WHAT TO WORK ON
(A) In the passage on Charles Edwards, how much weekly rent did the family pay for their room on School Avenue?
(B) Retype the stretch of the Charles Edwards passage from "Six-year-old Charles Edwards" through "with this illness.".

Six-year-old Charles Edwards died this date, September 27th, in 1847 of Marasmus and was buried at Bethel Burying Ground. Marasmus is caused by starvation or a diet totally absent from necessary nutrition. Apart from weight loss, long-term effects of Marasmus in children include repeated infections. Diarrhea, measles, or respiratory infections are serious complications that can be fatal in a child with this illness.
The child’s parents were Ann (32 years old) and Peter (37 years old). She was employed as a day worker and he was not employed at the time of his son’s death. Three years later in 1850, Mr. Edwards reported he then worked as a waiter. The Edwards also had a thirteen-year-old daughter, Maria, who assisted at home, according to the 1850 United States Census. The entire family lived in 9’x9′ room on School Avenue for which they paid $0.62 a week in rent, according to the 1847 Philadelphia African American Census. The degree of the family’s poverty is evident in that the Edwards owned only $15 in personal property, per the 1847 Census.

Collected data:
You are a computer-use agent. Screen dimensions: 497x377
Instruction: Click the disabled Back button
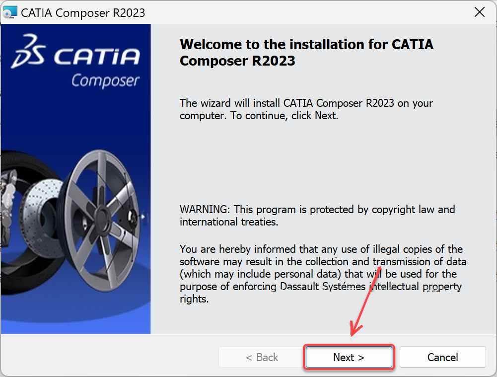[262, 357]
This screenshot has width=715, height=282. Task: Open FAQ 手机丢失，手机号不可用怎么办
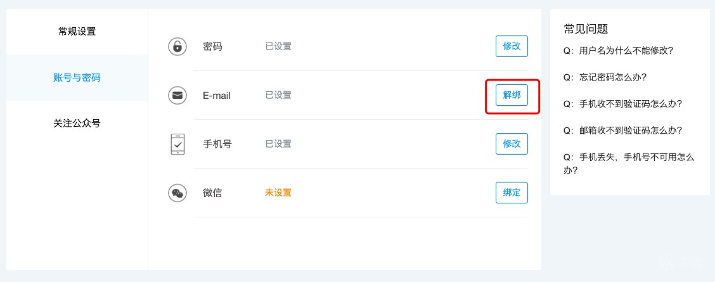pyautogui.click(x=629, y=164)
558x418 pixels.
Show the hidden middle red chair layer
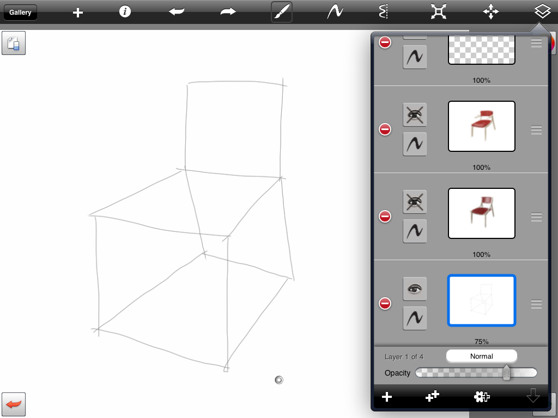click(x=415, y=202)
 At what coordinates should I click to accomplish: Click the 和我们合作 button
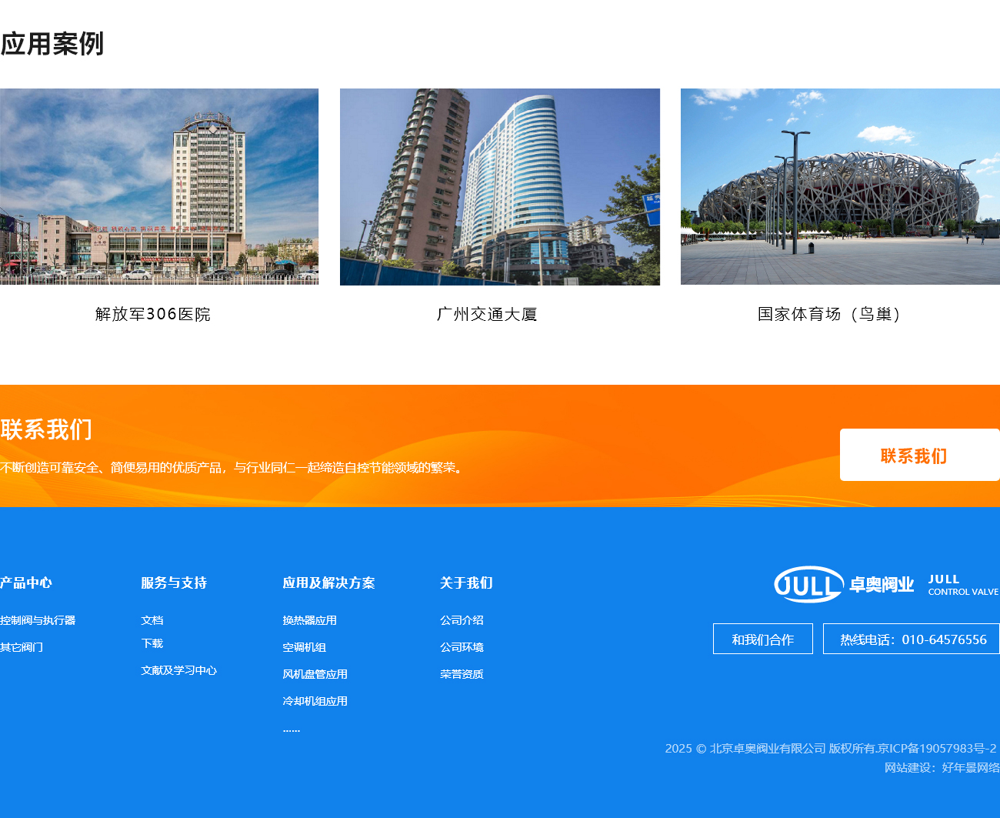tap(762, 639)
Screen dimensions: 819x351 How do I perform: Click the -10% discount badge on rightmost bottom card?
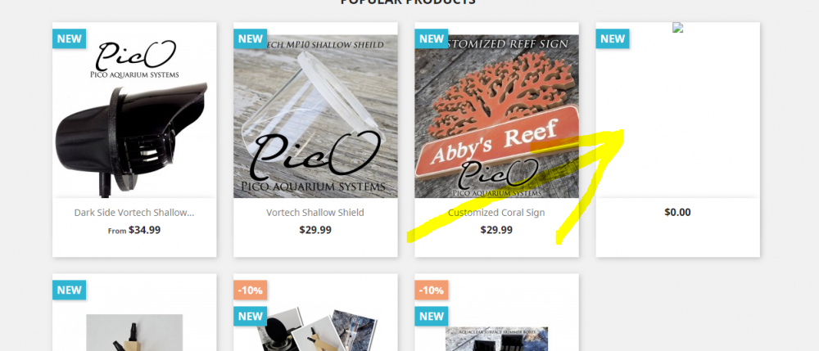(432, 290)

SOLUTIONS TO THE PROBLEMS
(A) $0.62 a week

(B)
Six-year-old Charles Edwards died this date, September 27th, in 1847 of Marasmus and was buried at Bethel Burying Ground. Marasmus is caused by starvation or a diet totally absent from necessary nutrition. Apart from weight loss, long-term effects of Marasmus in children include repeated infections. Diarrhea, measles, or respiratory infections are serious complications that can be fatal in a child with this illness.